Data excerpts:
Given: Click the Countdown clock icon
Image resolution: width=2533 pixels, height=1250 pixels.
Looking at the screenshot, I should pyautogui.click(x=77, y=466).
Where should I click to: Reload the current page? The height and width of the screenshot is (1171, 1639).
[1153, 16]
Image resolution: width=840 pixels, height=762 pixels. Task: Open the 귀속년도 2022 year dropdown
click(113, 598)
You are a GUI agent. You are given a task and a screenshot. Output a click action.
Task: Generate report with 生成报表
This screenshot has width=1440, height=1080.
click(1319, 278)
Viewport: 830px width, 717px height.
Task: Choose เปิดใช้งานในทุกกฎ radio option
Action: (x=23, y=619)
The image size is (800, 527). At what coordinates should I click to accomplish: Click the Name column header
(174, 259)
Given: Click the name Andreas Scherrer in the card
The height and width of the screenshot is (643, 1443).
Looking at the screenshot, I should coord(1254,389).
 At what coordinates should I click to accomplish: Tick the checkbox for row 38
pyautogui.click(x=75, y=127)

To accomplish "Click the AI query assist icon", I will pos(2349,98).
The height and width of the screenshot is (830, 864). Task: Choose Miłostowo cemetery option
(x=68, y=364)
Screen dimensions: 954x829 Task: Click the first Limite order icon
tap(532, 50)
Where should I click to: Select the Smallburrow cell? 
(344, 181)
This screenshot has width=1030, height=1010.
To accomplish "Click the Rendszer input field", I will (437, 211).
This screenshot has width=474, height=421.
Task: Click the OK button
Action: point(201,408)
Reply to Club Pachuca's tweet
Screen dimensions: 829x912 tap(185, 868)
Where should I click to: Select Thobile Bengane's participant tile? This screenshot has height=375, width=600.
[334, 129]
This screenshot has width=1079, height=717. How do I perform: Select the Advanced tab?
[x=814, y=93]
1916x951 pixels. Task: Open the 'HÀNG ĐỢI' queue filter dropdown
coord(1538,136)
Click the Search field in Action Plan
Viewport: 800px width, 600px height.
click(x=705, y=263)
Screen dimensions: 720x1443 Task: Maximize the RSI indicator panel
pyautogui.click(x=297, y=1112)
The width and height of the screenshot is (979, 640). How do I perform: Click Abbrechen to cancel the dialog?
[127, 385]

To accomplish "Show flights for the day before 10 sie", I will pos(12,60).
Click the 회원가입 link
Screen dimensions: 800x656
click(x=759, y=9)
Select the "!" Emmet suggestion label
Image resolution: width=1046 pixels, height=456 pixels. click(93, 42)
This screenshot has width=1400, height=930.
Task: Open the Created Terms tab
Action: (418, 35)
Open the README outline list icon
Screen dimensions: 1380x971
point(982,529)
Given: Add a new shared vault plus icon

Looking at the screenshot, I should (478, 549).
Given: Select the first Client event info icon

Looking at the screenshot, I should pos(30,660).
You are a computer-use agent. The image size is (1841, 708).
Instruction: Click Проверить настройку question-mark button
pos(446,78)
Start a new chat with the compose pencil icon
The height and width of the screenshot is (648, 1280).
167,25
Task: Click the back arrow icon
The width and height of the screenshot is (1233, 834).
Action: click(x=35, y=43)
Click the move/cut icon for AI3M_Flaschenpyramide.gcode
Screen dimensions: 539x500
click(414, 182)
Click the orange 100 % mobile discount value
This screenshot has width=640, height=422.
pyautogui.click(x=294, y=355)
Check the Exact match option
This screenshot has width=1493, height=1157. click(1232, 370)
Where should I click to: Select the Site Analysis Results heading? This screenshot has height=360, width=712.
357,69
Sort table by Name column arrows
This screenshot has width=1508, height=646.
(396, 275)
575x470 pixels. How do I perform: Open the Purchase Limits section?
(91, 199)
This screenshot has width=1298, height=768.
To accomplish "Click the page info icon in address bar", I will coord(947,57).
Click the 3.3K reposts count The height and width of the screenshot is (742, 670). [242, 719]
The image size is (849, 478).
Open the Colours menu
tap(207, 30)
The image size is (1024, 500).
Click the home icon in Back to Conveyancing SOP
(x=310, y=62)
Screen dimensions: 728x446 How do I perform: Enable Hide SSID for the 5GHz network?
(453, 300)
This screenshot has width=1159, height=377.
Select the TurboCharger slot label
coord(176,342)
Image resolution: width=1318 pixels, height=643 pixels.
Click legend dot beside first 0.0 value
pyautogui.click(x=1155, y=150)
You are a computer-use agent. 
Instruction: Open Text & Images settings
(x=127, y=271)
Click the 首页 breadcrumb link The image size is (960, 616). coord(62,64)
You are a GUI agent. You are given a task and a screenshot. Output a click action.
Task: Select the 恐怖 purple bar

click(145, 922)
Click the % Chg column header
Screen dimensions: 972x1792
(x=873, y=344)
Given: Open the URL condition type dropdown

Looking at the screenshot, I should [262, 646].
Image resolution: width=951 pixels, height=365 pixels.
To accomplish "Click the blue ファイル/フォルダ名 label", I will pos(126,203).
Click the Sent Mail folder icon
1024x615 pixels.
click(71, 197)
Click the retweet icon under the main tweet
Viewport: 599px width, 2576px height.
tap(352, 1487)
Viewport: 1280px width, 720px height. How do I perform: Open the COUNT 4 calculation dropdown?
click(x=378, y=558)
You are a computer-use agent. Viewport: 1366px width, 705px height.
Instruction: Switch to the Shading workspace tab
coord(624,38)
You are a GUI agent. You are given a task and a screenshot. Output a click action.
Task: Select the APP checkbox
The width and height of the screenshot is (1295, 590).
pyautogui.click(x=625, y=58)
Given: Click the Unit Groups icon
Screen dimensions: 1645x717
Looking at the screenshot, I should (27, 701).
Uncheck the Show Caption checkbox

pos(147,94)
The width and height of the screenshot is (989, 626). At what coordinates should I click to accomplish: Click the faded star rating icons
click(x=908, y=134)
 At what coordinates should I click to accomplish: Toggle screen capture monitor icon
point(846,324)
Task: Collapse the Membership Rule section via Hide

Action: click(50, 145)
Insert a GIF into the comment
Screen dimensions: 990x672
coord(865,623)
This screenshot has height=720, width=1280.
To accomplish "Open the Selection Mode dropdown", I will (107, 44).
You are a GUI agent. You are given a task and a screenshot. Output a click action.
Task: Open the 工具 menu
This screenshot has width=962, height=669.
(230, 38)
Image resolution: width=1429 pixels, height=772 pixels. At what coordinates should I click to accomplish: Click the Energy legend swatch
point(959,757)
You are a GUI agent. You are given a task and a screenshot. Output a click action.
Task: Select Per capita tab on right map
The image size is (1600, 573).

### Task requirements
Bring together every line in the entries that holds the string "computer".

### Result of this exercise
You are a computer-use agent. The image size is (1841, 708).
You are a computer-use agent. 
You are a computer-use agent. Viewport: 1366px width, 705px height.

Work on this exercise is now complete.